With the line containing "Quantity (457, 278)" as the start and the line containing "Start a Return (41, 2162)" as the end, transcribe that span of the entries below exactly, including both.

RECORDS SUPPLIED>
== Segment start ==

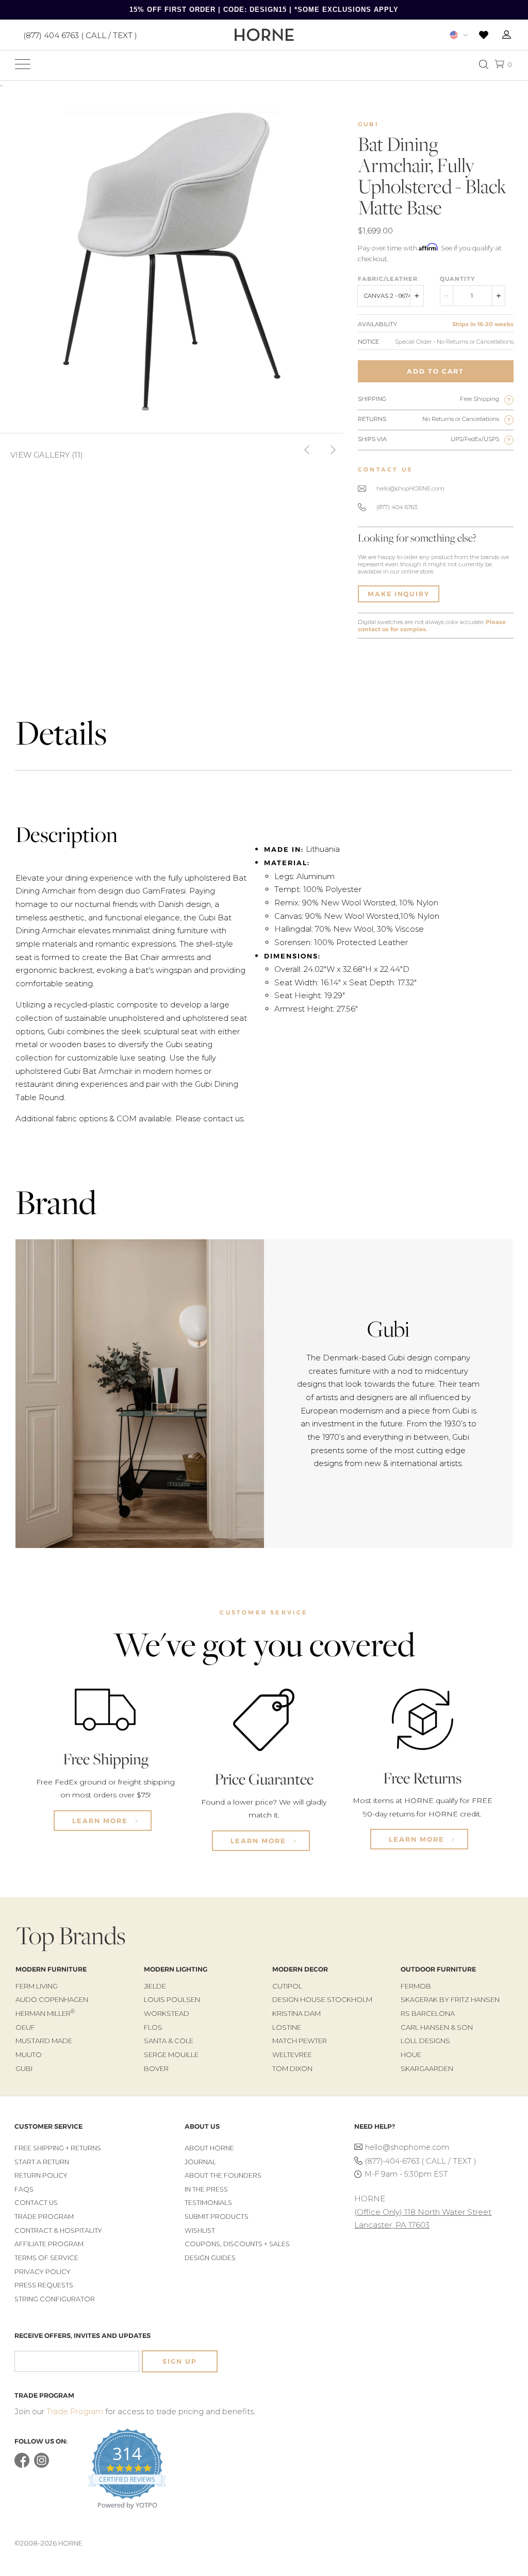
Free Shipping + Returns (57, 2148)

== Segment end ==
== Segment start ==

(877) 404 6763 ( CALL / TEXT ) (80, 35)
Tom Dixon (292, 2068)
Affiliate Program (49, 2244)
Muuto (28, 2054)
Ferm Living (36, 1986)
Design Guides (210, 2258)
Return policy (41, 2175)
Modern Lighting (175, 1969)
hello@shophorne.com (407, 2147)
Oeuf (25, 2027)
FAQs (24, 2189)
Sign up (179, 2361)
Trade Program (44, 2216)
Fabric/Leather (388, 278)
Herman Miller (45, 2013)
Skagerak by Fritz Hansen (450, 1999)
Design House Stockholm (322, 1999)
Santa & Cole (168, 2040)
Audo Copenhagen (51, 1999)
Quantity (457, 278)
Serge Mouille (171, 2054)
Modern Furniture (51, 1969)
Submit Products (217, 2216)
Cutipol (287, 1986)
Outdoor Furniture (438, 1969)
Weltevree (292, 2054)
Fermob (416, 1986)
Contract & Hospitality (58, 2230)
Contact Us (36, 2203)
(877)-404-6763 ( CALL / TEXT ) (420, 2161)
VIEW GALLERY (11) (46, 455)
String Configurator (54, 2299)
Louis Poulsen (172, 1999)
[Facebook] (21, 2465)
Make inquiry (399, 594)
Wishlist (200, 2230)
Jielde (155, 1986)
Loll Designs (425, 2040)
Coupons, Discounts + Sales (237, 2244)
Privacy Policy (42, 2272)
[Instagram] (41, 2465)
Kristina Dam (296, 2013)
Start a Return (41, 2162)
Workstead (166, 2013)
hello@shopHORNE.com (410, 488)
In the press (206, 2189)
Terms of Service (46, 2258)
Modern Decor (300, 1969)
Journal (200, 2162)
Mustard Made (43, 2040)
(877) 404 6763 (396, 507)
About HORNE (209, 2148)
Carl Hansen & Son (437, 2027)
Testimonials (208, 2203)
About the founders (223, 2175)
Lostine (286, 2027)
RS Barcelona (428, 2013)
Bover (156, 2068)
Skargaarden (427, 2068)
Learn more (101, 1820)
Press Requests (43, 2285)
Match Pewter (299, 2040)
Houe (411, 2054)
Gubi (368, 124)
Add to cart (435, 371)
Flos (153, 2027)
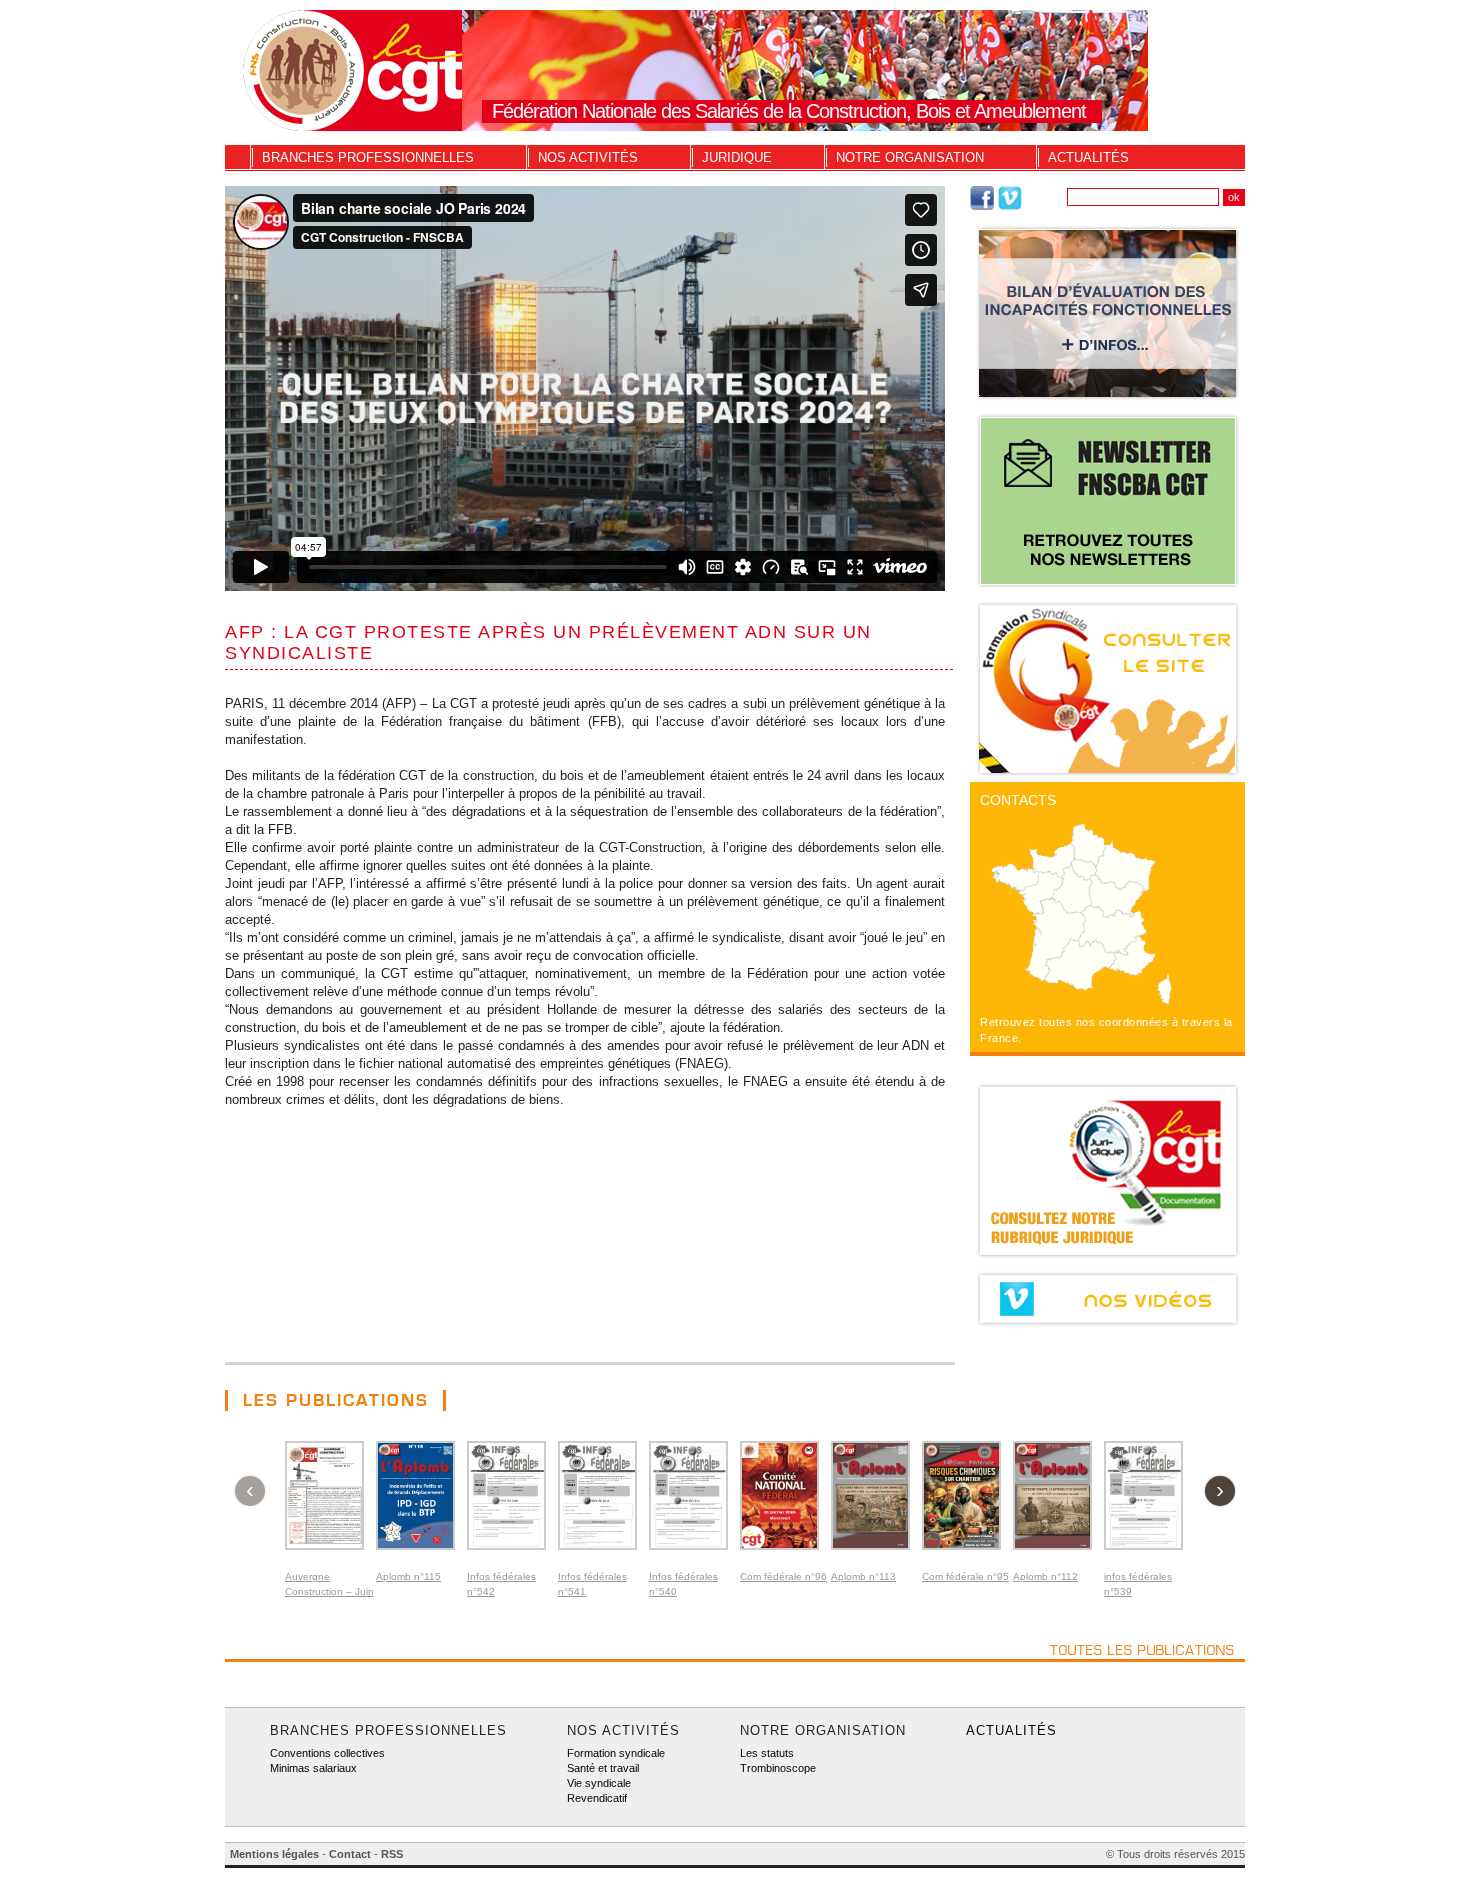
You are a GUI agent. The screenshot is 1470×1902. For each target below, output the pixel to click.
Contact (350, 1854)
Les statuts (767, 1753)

== Segment end ==

EXERCISE SOLUTION>
Quantity (457, 278)
Serge Mouille (171, 2054)
Modern Furniture (51, 1969)
Submit Products (217, 2216)
Cutipol (287, 1986)
Outdoor Furniture (438, 1969)
Weltevree (292, 2054)
Fermob (416, 1986)
Contract & Hospitality (58, 2230)
Contact Us (36, 2203)
(877)-404-6763 ( CALL / TEXT ) (420, 2161)
VIEW GALLERY (11) (46, 455)
String Configurator (54, 2299)
Louis Poulsen (172, 1999)
[Facebook] (21, 2465)
Make inquiry (399, 594)
Wishlist (200, 2230)
Jielde (155, 1986)
Loll Designs (425, 2040)
Coupons, Discounts + Sales (237, 2244)
Privacy Policy (42, 2272)
[Instagram] (41, 2465)
Kristina Dam (296, 2013)
Start a Return (41, 2162)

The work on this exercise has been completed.